Machine Learning for Variant Calling

DRAGEN secondary analysis employs machine learning based variant recalibration (DRAGEN-ML) for germline SNV VC. Variant calling accuracy is improved using powerful yet efficient machine learning techniques that augment the variant caller, by exploiting more of the available read and context information that does not easily integrate into the Bayesian processing used by the haplotype variant caller. A supervised machine learning method was developed using truth from the PrecisionFDA v4.2.1 sets to build a model that processes read and other contextual evidence to remove false positives, recover false negatives and reduce zygosity errors, for both SNVs and INDELs.

Setup

No additional setup is required. ML model files for the hg38 and hg19 human references are packaged with the DRAGEN installer. After installation, the files are present at <INSTALL_PATH>/resources/ml_model/<ref> DRAGEN-ML is enabled by default as needed, when running the germline SNV VC. DRAGEN will automatically detect the reference used for analysis, and use the correct model files. It either hg38 or hg19 reference type is not detected, ML recalibration will automatically be disabled and SNV VC falls back to legacy operation.

Inputs

DRAGEN-ML requires a run with BAM or FASTQ input, since the machine learning model extracts information from the read pile-up. DRAGEN-ML runs concurrently with DRAGEN SNV VC. DRAGEN-ML can be applied to WGS or WES samples. Re-calibration of existing VCF files is not supported.

Outputs

DRAGEN-ML recalibrates all quality scores, changing the values of the QUAL and GQ fields in the output VCF/GVCF.
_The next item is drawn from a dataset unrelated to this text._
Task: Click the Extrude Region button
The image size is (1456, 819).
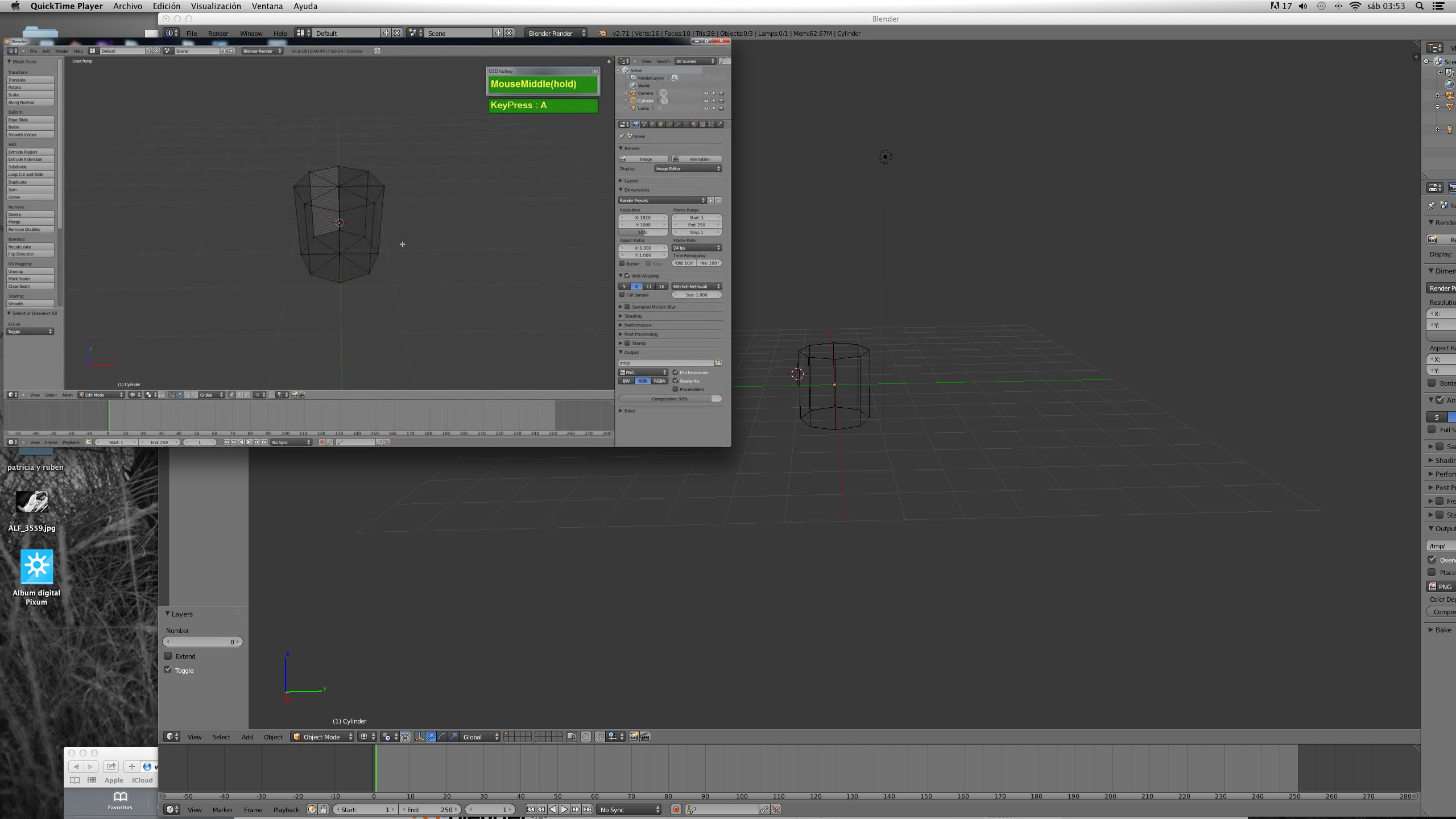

  • DRAGEN-ML also updates PL and GP in the output VCF/GVCF.

  • The genotypes (GT field) of some variants may be changed by ML e.g., 0/1 to 1/1 or vice versa.

  • DRAGEN-ML PHRED scores are limited to a maximum value of around 60-70. Therefore, the QUAL filtering threshold is set to 3 when DRAGEN-ML is enabled, compared to 10 for DRAGEN-VC when DRAGEN-ML is disabled.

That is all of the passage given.